Tunning thermal and electronic properties of low dimensional materials
Since the synthesis of graphene in 2004, an extensive study of two dimensional materials have been carried inside the scientific community. 2D materials have shown outstanding chemical and physical properties due to quantum confinement, which has lead possible applications in catalysis, sensors, coatings, thermoelectric materials and more. One dimensional materials, like carbon nanotubes and silicon nanowires, do not stand behind since they also present particular properties like high electrical conductivity and thermal conductivity.
In order to exploit low dimensional materials as electronic, thermal and thermoelectric material, the effects of chemical functionalization, strain, structural defects and quantum confinement are computationally studied. In this wat one can provide the opportunity for extended modulations and tuning of physical properties and serve as a basis of new material applications and hybrid heterostructures.
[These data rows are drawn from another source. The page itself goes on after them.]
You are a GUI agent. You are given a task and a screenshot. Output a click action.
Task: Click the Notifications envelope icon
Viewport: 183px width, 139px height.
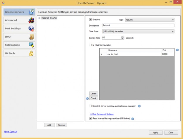[31, 45]
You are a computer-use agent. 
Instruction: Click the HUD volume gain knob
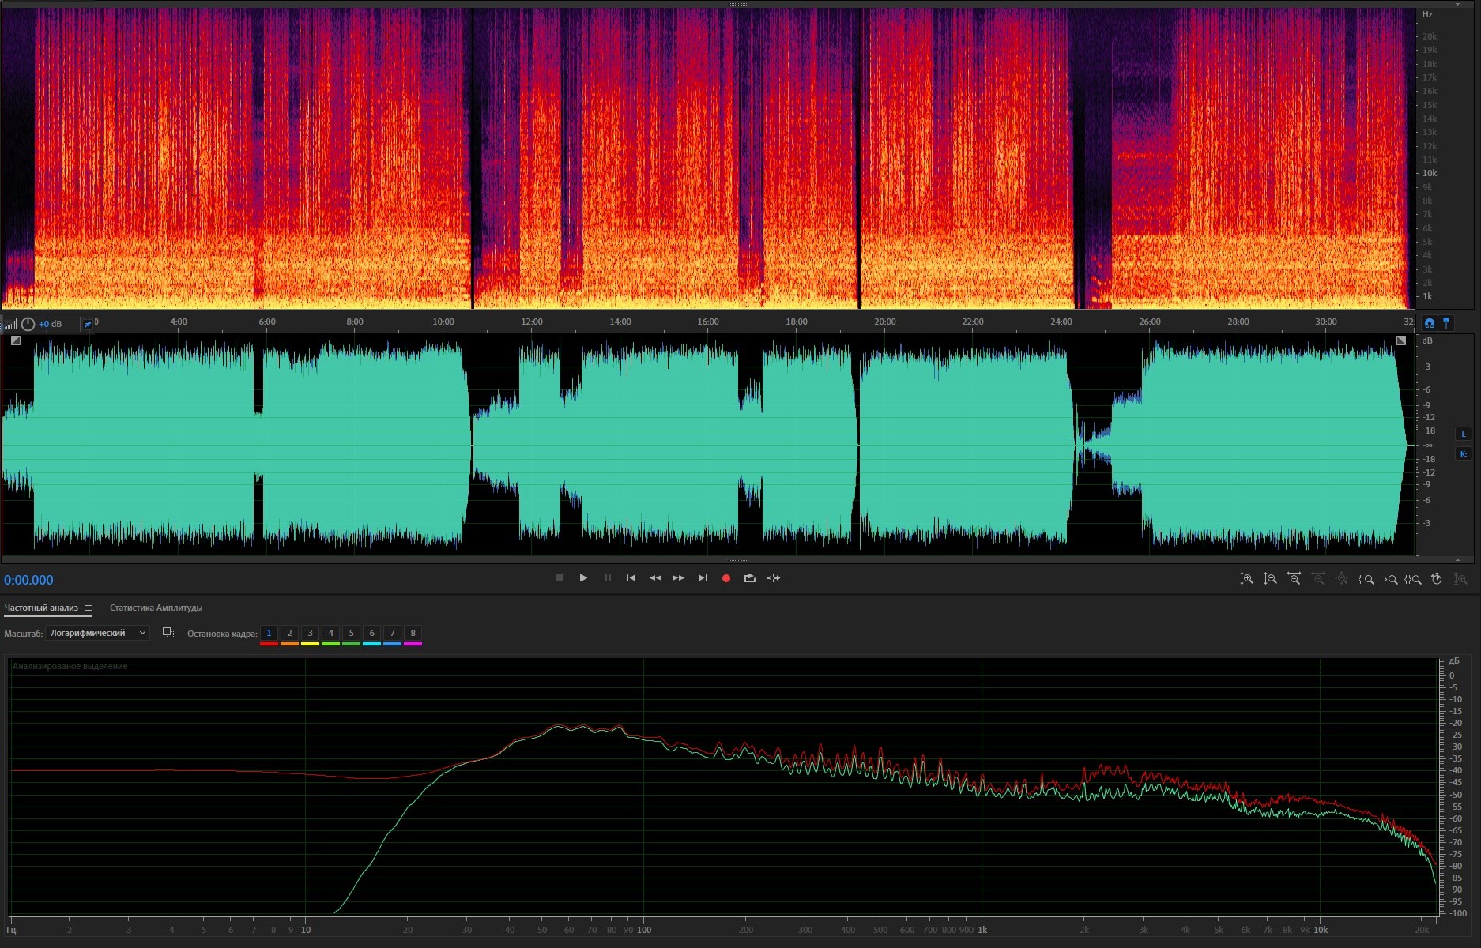pos(28,324)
Investigation of bottom-up synthesis of 2D Polymers
2D Polymers are versatile materials that have a great potential in areas like electronic applications, catalysis or membrane technology. However, controlling the thickness and crystallinity is still a great challenge today. Feng et al. recently developed a method which utilizes water-surfactant interface to enable a 2D templating effect. Through this, it has been possible to greatly decrease the thickness and increase the the size of the crystalline domains of such 2D Polymers. We investigate the molecular processes that guide the growth of monolayer and few-layer organic polymers and gain insight in how to better control the synthesis. For this, we use number of techniques like Monte Carlo, Molecular Dynamics or DFT(B).
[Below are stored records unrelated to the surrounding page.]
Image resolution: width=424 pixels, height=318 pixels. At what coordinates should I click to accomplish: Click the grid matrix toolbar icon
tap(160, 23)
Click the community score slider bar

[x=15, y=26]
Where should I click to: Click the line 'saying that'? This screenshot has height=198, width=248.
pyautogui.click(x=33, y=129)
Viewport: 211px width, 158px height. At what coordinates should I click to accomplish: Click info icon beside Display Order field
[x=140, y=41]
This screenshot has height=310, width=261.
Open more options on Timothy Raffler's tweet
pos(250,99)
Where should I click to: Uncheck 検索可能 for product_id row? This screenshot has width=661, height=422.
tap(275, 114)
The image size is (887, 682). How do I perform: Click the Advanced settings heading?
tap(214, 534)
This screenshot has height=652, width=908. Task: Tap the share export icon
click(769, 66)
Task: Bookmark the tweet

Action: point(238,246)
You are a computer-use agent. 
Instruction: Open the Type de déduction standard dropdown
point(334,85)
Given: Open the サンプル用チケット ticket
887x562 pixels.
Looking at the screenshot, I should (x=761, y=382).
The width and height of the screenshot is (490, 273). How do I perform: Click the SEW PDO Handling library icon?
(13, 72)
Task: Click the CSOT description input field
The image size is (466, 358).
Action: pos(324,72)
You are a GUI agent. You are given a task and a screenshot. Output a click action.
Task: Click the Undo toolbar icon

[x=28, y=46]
High-Throughput calculations of mechanical and electronic properties of 2D COFs
2D covalent-organic frameworks are made up of building blocks that are connected in a regular manner. By varying and combining different building block molecules, a vast amount of possible materials with different properties are accessible. In order to fabricate materials with tailored properties, however, it is necessary to either screen through many materials to find the right candidate or to understand the structure-property relationships in order to predict materials with specific properties. For this we use high-throughput workflows and machine-learning in combination with methods like classical molecular-mechanics and DFT(B).
Continuum Modeling
The general objective is to understand natural phenomena on a macroscopic scale. Our current activities focus on Li-Ion battery simulation at the continuum level. We use phenomenological physical models to simulate and predict the behavior of these cells under various conditions. More generally we are interested in all kinds of electrochemical processes, such as electrochemical deposition (i.e. Trenchfilling) and transport phenomena. To approach these scientific topics we use both commercial software tools and tailored in-house code in various programming or script languages.